[Instructions for the task] In the lines below, the string "target" may appear; say how many lines hold it and give nothing more.

(Stored dataset items)
::::::::

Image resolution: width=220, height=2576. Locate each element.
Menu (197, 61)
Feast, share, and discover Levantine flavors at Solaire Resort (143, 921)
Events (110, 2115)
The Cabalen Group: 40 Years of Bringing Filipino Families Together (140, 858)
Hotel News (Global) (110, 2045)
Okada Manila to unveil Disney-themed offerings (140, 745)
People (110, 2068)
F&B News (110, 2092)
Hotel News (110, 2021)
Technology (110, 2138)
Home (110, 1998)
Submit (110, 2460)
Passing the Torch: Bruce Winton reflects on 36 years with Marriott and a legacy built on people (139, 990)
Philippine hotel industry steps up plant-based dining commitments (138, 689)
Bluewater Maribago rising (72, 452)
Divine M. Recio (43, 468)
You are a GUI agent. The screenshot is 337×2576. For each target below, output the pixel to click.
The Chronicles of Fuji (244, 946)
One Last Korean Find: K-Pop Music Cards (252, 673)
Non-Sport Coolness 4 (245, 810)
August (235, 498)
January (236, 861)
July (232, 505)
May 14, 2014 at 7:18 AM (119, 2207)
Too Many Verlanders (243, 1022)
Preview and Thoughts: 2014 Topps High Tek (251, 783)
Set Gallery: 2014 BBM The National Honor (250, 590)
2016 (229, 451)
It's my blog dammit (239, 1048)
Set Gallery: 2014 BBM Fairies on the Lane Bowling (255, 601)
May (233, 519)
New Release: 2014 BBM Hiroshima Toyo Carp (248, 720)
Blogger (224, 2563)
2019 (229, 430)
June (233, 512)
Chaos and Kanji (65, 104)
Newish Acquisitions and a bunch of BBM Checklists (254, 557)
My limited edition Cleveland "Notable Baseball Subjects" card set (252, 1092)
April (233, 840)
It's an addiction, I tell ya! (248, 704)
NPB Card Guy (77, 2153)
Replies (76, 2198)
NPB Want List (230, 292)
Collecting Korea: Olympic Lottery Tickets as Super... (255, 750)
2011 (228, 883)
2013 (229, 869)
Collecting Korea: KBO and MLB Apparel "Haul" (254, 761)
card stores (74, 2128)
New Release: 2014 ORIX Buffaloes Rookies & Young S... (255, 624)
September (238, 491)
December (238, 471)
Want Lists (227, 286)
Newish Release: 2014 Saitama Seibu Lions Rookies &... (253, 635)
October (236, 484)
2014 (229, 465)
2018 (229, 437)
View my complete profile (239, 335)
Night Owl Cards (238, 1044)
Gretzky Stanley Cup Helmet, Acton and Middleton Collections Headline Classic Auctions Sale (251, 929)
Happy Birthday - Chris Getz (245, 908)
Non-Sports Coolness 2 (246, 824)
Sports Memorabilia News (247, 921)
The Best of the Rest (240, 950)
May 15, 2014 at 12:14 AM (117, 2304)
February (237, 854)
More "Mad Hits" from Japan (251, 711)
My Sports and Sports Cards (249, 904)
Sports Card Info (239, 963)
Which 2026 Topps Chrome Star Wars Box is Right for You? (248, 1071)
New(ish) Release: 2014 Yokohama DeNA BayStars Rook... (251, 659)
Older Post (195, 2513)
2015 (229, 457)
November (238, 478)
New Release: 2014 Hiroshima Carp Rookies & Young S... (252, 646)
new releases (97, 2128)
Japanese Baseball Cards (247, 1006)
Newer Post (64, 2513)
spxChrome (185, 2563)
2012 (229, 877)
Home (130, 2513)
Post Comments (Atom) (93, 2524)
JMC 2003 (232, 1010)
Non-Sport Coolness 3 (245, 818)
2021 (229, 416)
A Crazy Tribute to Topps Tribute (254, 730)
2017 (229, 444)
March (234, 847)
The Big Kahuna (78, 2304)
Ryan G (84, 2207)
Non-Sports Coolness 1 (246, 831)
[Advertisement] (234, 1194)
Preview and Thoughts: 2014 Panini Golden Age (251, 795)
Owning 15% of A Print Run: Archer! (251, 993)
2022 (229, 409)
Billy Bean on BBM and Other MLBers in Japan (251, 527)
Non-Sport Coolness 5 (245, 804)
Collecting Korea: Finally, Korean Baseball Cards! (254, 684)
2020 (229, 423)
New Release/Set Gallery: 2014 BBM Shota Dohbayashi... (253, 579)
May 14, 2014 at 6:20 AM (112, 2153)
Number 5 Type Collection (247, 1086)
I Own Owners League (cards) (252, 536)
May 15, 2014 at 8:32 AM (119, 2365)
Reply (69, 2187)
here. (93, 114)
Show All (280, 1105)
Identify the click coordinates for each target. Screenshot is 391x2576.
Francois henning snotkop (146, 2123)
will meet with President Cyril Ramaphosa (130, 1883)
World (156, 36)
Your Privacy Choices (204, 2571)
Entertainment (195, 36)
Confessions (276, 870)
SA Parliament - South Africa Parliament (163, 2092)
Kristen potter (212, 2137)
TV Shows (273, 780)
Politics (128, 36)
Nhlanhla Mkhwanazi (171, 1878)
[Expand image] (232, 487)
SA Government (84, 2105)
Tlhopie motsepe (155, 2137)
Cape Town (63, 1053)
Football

::::::::

[Response to the task] 2